## Records shown
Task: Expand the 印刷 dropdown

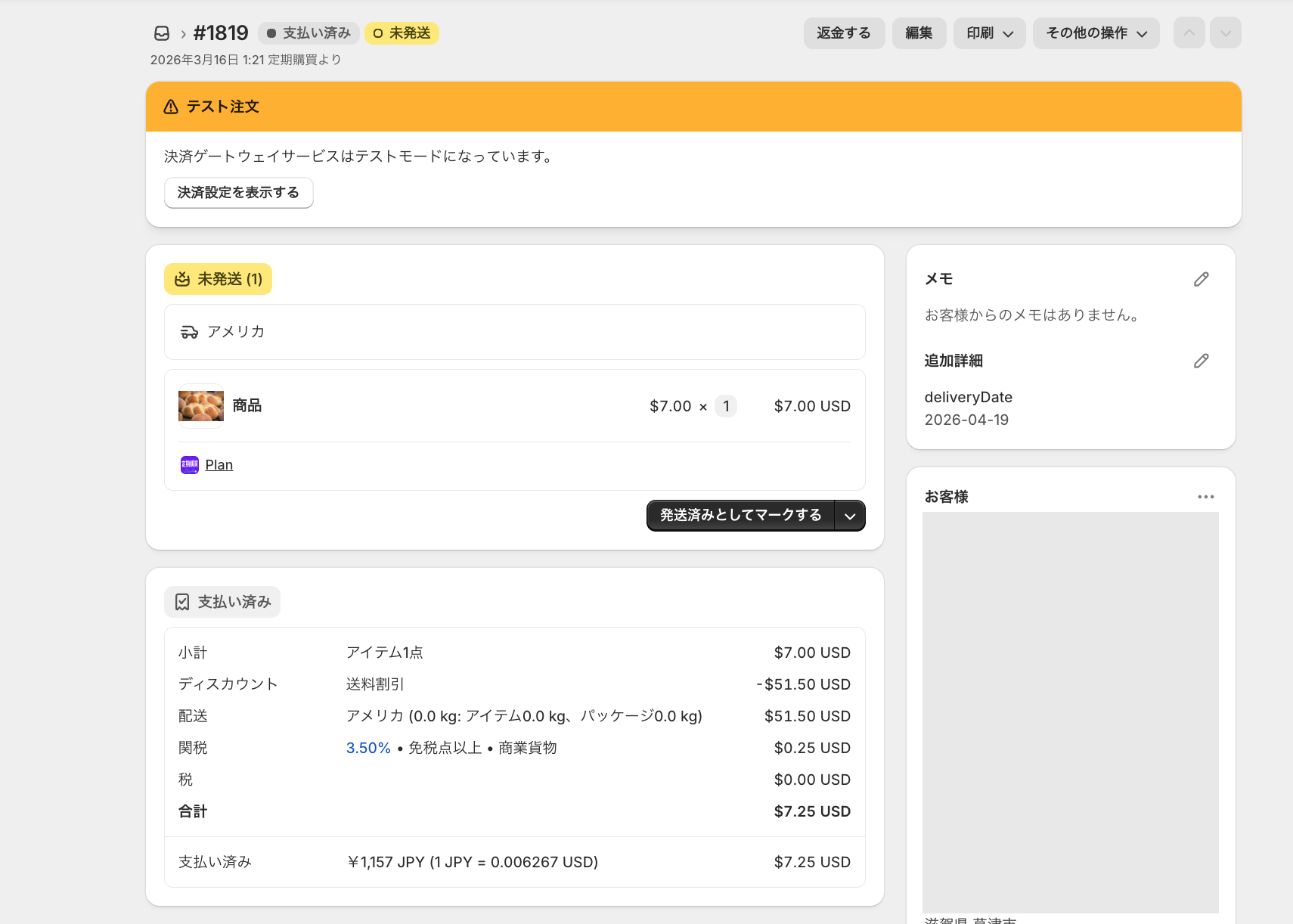Action: point(989,33)
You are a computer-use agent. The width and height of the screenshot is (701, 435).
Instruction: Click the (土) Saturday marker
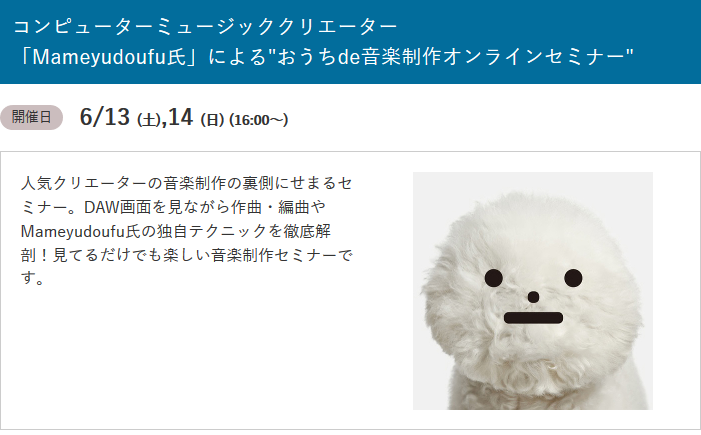click(x=149, y=120)
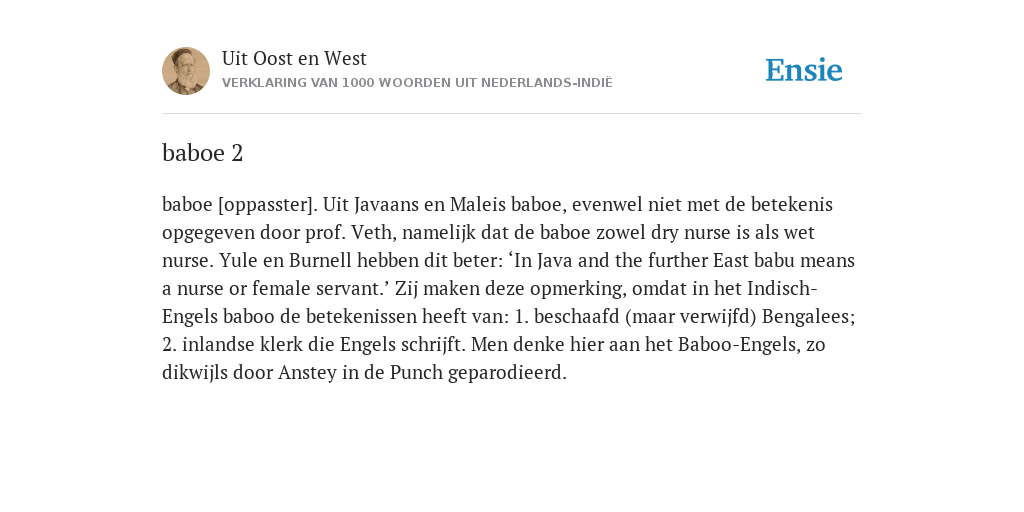
Task: Click the word opmerking in the paragraph
Action: (576, 289)
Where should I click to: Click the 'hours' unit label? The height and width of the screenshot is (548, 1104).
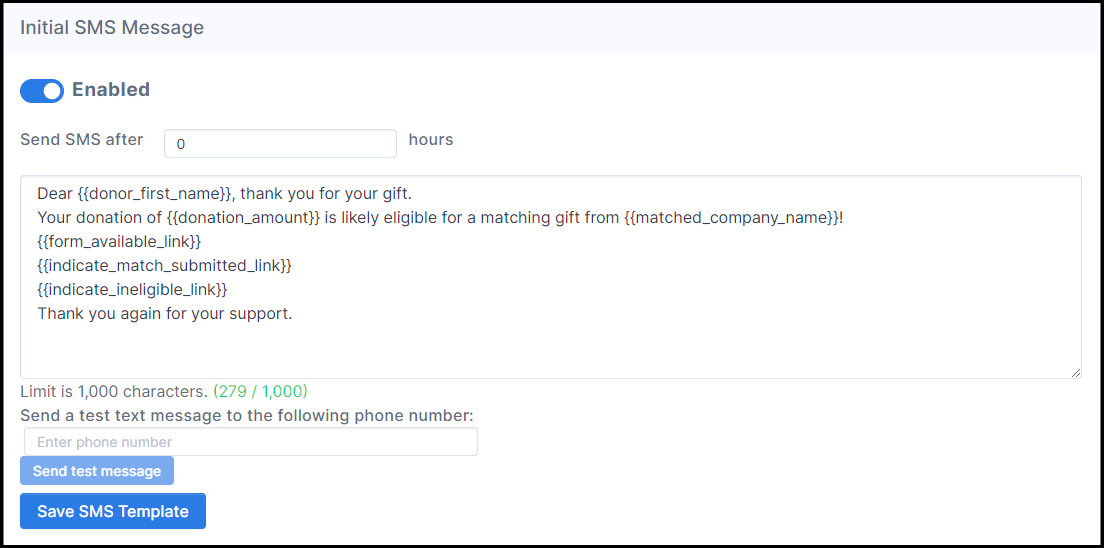click(x=431, y=140)
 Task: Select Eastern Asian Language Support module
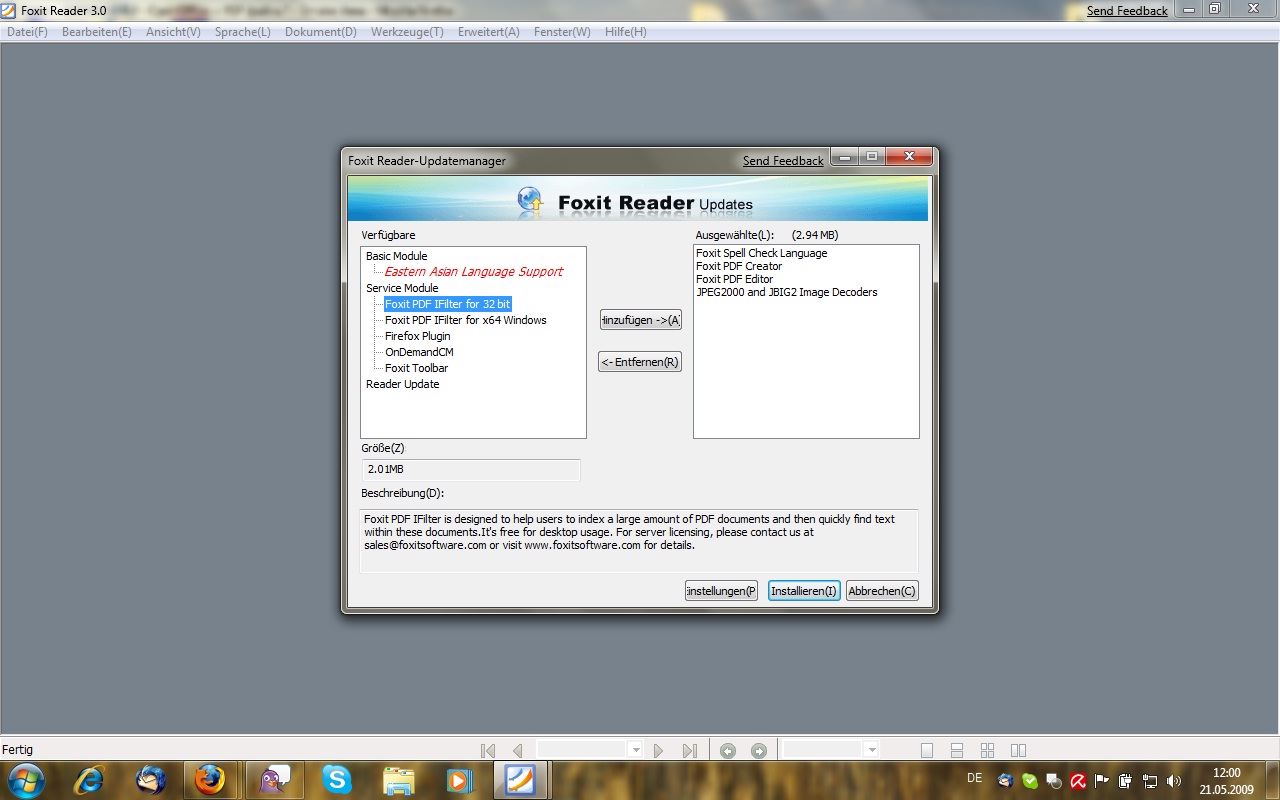point(473,272)
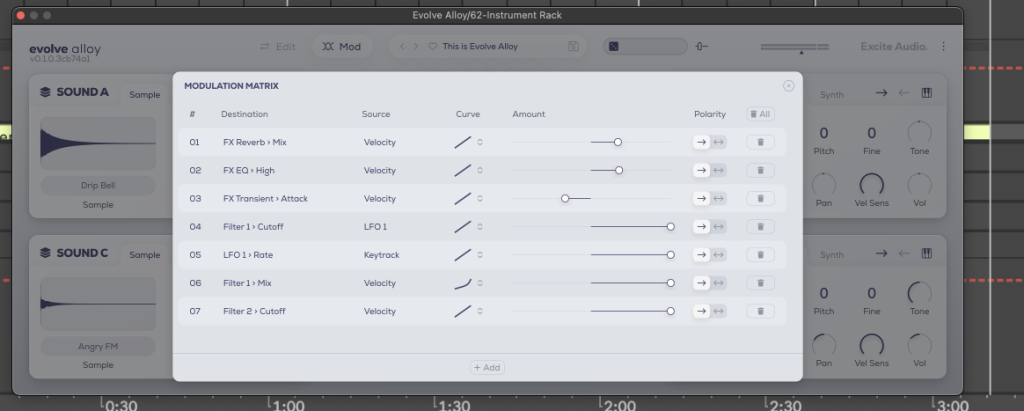Click the curved shape icon for Filter 1 Mix
The image size is (1024, 411).
click(x=462, y=283)
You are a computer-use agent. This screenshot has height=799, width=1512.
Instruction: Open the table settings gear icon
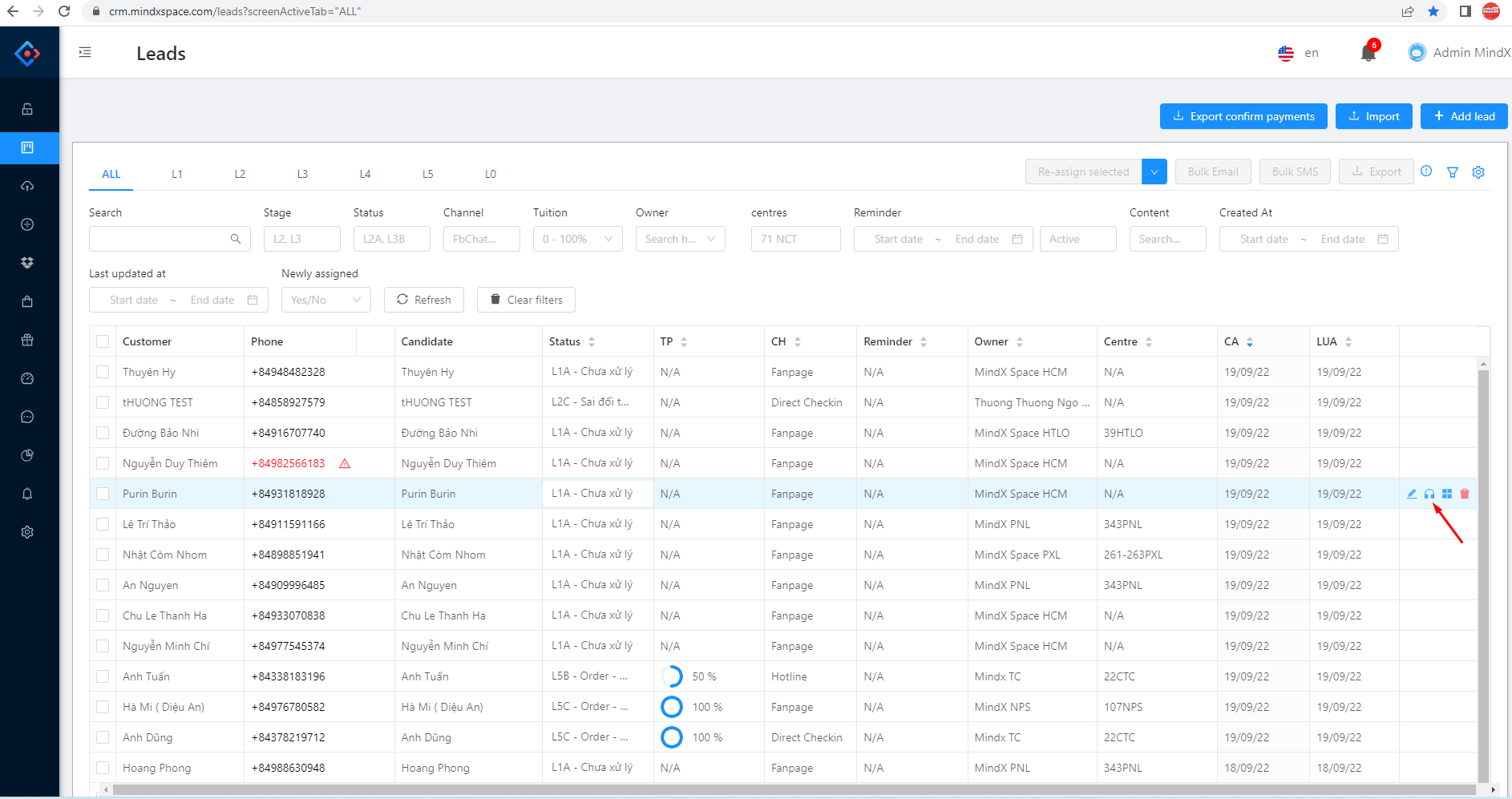click(1478, 172)
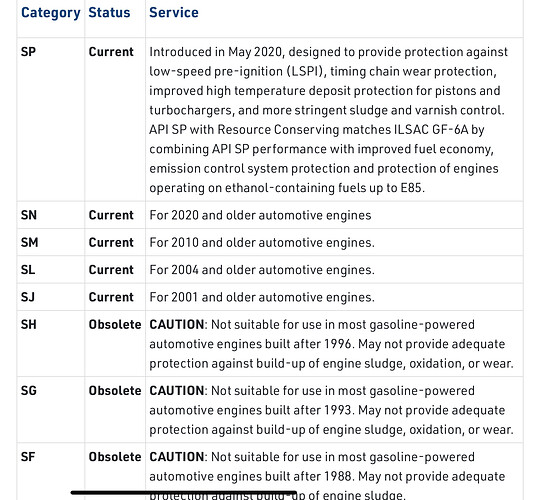Click the CAUTION text mentioning 1996
This screenshot has height=500, width=534.
331,344
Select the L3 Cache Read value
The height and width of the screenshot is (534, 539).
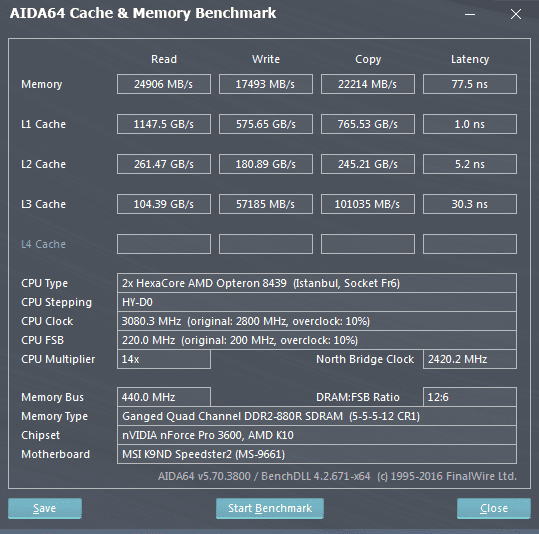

## Exercise objective
Omit each image and transcribe the remaining records word for word.

## Written response
Task: Expand the 印刷 dropdown

Action: point(989,33)
You are a computer-use agent. The width and height of the screenshot is (701, 435).
Instruction: Click the (土) Saturday marker
click(x=149, y=120)
Task: Click the word opmerking in the paragraph
Action: (576, 289)
Where should I click to: Click the 'hours' unit label? The height and width of the screenshot is (548, 1104).
click(x=431, y=140)
 Task: Select Eastern Asian Language Support module
point(473,272)
Click the curved shape icon for Filter 1 Mix
The image size is (1024, 411).
click(x=462, y=283)
You are a computer-use agent. This screenshot has height=799, width=1512.
Instruction: Open the table settings gear icon
click(1478, 172)
Click the CAUTION text mentioning 1996
This screenshot has height=500, width=534.
331,344
Select the L3 Cache Read value
The height and width of the screenshot is (534, 539).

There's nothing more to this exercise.